EPA Urged to Halt Spraying of Antibiotics on American Food Crops Amidst Resistance Fears

A recent regulatory appeal from multiple health advocacy and agricultural labor coalitions is urging the Environmental Protection Agency to discontinue authorizing the application of antimicrobial agents on produce across the US, citing superbug proliferation and illnesses to agricultural workers.

Agricultural Industry Uses Millions of Pounds of Antibiotic Crop Treatments

The farming industry applies around 8 million pounds of antimicrobial and fungicidal treatments on US produce annually, with several of these chemicals prohibited in other nations.

“Every year US citizens are at increased threat from harmful microbes and infections because human medicines are applied on produce,” said Nathan Donley.

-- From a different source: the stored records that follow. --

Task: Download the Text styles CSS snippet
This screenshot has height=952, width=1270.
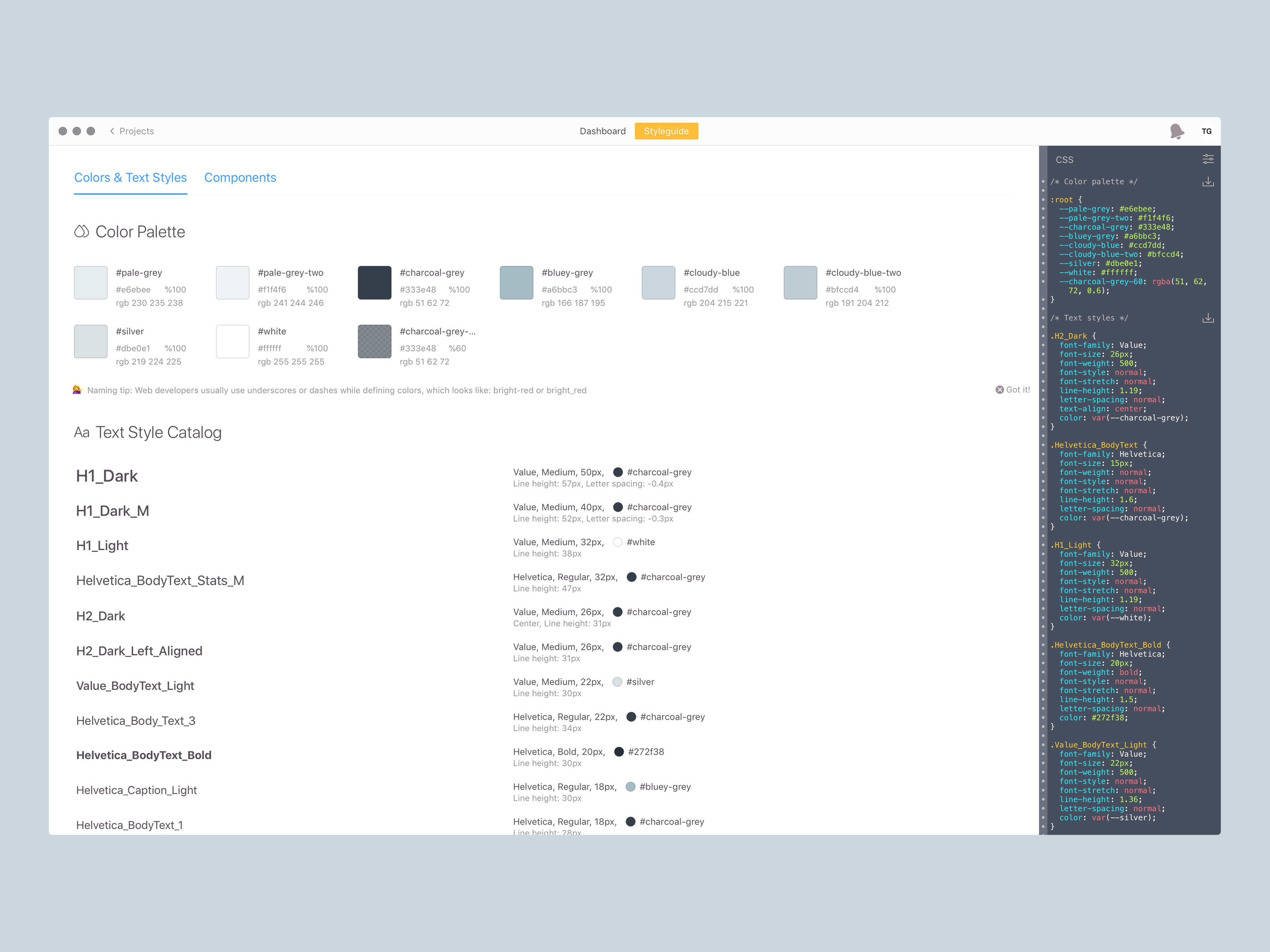Action: pos(1208,318)
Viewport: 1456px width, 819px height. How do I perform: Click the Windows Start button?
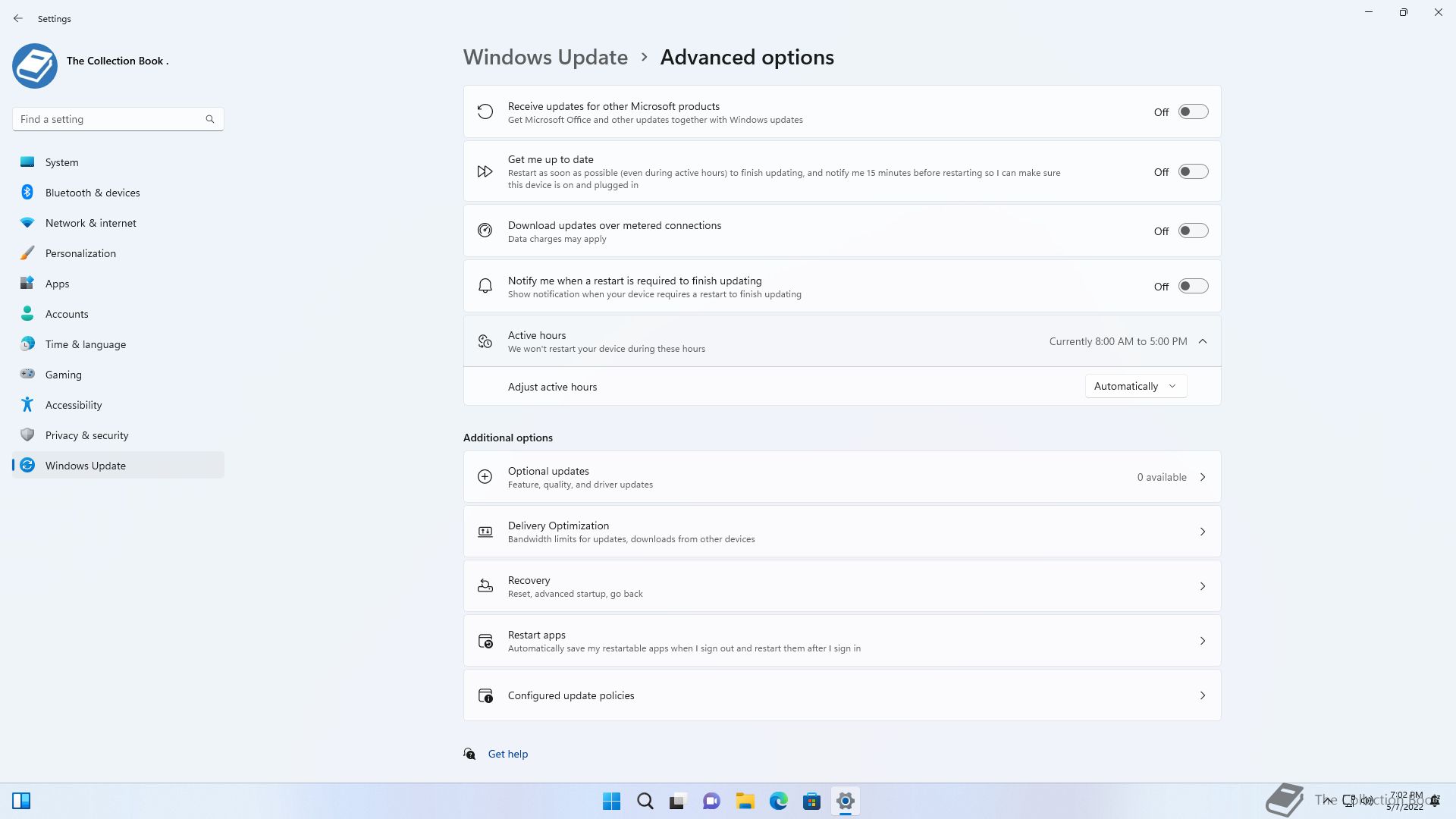(611, 801)
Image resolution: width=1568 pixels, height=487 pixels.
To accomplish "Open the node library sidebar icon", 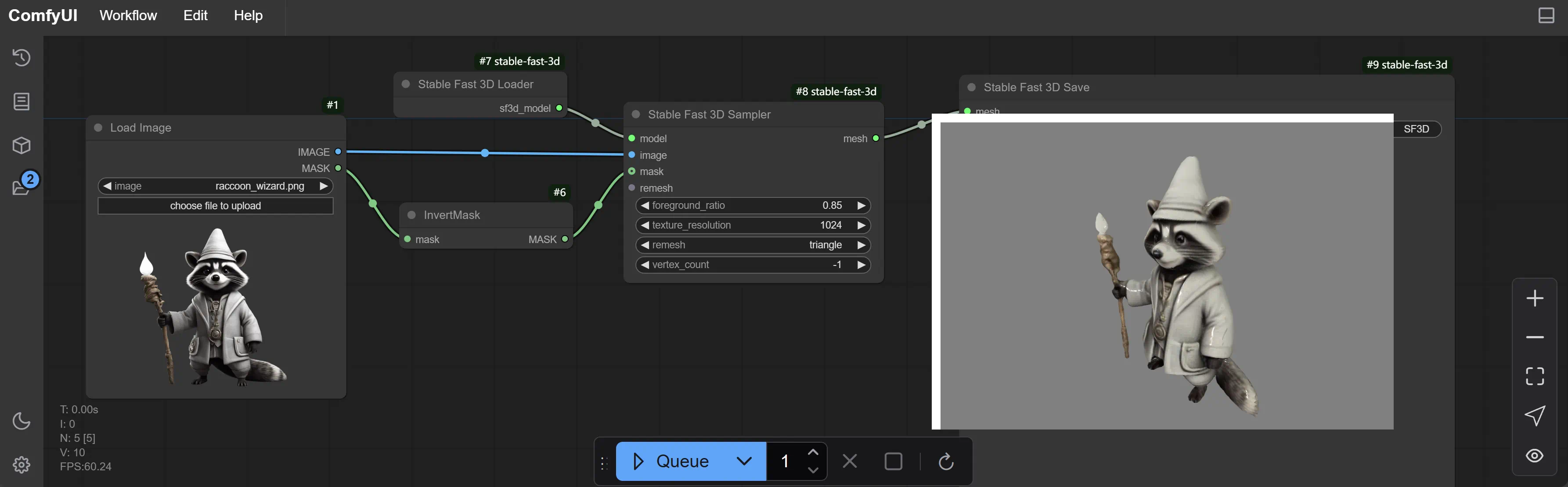I will point(22,101).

Antibiotic Resistance Creates Serious Public Health Risks

The excessive use of antimicrobial drugs, which are vital for treating human disease, as agricultural chemicals on crops endangers population health because it can cause drug-resistant microbes. In the same way, overuse of antifungal agent pesticides can create fungal infections that are less treatable with currently available medical drugs.

  • Treatment-resistant infections affect about millions of people and cause about 35,000 mortalities annually.
  • Public health organizations have associated “clinically significant antibiotics” authorized for crop application to drug resistance, greater chance of bacterial illnesses and elevated threat of antibiotic-resistant staph.

Ecological and Health Impacts

Meanwhile, ingesting antibiotic residues on produce can disturb the human gut microbiome and increase the risk of persistent conditions. These agents also contaminate drinking water supplies, and are believed to harm pollinators. Often economically disadvantaged and minority field workers are most exposed.

Frequently Used Agricultural Antimicrobials and Agricultural Methods

Agricultural operations apply antibiotics because they kill bacteria that can damage or destroy plants. One of the most frequently used agricultural drugs is a common antibiotic, which is frequently used in clinical treatment. Data indicate approximately 125k lbs have been sprayed on US crops in a single year.

Agricultural Sector Pressure and Government Response

The formal request comes as the Environmental Protection Agency faces pressure to expand the application of medical antimicrobials. The crop infection, spread by the insect pest, is devastating orange groves in southeastern US.

“I appreciate their critical situation because they’re in difficult circumstances, but from a societal perspective this is certainly a clear decision – it must not occur,” the advocate stated. “The bottom line is the enormous problems created by using medical drugs on food crops far outweigh the agricultural problems.”

Other Solutions and Long-term Outlook

Advocates recommend straightforward agricultural steps that should be implemented before antibiotics, such as wider crop placement, cultivating more hardy strains of plants and detecting infected plants and quickly removing them to prevent the pathogens from propagating.

The formal request allows the Environmental Protection Agency about five years to respond. In the past, the agency prohibited a chemical in reaction to a parallel legal petition, but a legal authority overturned the regulatory action.

The organization can enact a ban, or has to give a justification why it won’t. If the regulator, or a later leadership, declines to take action, then the coalitions can take legal action. The procedure could last many years.

“We are pursuing the prolonged effort,” the advocate stated.